In late 1971 Crocker was transferred to the Seventh Army at Ferris Barracks, Erlangen, West Germany serving first as a Battalion operations officer and then commanding an infantry company.

In mid-1974 Crocker attended Command and General Staff College and then graduate school at Duke University obtaining a master's degree in psychology and counselling.

On 1 July 1976 Maj. Crocker became a tactical officer at West Point.

Crocker commanded the 1st Battalion, 505th Parachute Infantry Regiment during the US invasion of Grenada.

On 15 May 1985 he was seriously injured during a night parachute drop near the Canoochee River when he was blown into trees, suffering 12 broken ribs and a collapsed lung.

In July 1985 he became operations officer (G3) of the 82nd Airborne Division.

During 1986 he attended the Army War College.

In October 1987 Col. Crocker took command of the 1st Brigade, 82nd Airborne Division.

Crocker served as commander of the 82nd Airborne Division from 10 March 1995 to 27 November 1996.

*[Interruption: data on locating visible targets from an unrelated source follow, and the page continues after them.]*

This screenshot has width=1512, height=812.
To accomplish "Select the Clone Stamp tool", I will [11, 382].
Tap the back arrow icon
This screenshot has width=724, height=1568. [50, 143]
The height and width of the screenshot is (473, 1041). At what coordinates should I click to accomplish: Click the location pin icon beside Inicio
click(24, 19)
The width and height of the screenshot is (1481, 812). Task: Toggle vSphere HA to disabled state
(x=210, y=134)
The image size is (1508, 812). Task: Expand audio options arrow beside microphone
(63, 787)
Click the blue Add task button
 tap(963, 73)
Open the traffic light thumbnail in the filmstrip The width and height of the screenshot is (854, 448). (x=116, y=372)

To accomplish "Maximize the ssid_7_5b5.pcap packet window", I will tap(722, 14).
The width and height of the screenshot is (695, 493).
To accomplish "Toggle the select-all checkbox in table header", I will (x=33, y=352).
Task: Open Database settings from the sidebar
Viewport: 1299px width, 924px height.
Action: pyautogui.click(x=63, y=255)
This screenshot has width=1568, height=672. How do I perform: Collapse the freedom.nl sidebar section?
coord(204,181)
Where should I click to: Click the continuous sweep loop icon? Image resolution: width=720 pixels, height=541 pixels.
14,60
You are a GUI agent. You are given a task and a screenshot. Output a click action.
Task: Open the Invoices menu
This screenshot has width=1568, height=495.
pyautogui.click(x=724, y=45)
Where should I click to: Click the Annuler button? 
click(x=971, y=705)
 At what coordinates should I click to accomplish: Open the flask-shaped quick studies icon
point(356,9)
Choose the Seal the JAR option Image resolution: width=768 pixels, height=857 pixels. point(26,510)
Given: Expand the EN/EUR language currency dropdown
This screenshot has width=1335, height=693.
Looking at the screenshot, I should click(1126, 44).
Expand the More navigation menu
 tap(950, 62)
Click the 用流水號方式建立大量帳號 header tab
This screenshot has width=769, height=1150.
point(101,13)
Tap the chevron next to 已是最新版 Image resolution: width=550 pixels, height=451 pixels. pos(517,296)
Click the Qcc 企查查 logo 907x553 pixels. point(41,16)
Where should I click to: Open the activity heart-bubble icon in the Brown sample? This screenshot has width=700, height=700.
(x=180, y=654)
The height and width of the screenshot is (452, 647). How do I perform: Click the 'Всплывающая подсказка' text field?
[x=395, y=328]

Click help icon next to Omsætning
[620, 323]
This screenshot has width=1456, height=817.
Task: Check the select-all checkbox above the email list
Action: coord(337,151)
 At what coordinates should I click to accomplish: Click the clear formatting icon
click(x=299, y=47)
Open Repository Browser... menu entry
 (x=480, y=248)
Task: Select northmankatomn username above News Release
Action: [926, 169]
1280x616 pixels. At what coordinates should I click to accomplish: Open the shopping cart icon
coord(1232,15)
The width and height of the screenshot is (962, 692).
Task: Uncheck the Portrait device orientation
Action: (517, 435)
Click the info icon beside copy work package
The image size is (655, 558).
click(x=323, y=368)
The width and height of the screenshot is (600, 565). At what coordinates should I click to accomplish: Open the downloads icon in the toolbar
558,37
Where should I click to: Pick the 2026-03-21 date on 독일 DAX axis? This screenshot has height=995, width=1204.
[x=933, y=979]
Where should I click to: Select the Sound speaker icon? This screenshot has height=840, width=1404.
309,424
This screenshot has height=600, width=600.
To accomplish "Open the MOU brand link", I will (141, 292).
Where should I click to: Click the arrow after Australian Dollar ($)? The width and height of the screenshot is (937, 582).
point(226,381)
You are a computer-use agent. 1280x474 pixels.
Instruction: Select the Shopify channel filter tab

In 1996 he was promoted to Lieutenant General and appointed as Commander of I Corps at Fort Lewis. In March 1999, Crocker oversaw the court martial of Major General David Hale.

Crocker retired from active service in September 1999.

==Personal life==
He married Vonda Jones, a graduate of the University of Arkansas on 29 June 1966. Their daughter Cheryl was born in December 1966 and their son was born in 1974.

After retiring from the U.S. Army in 1999, he returned to Arkansas.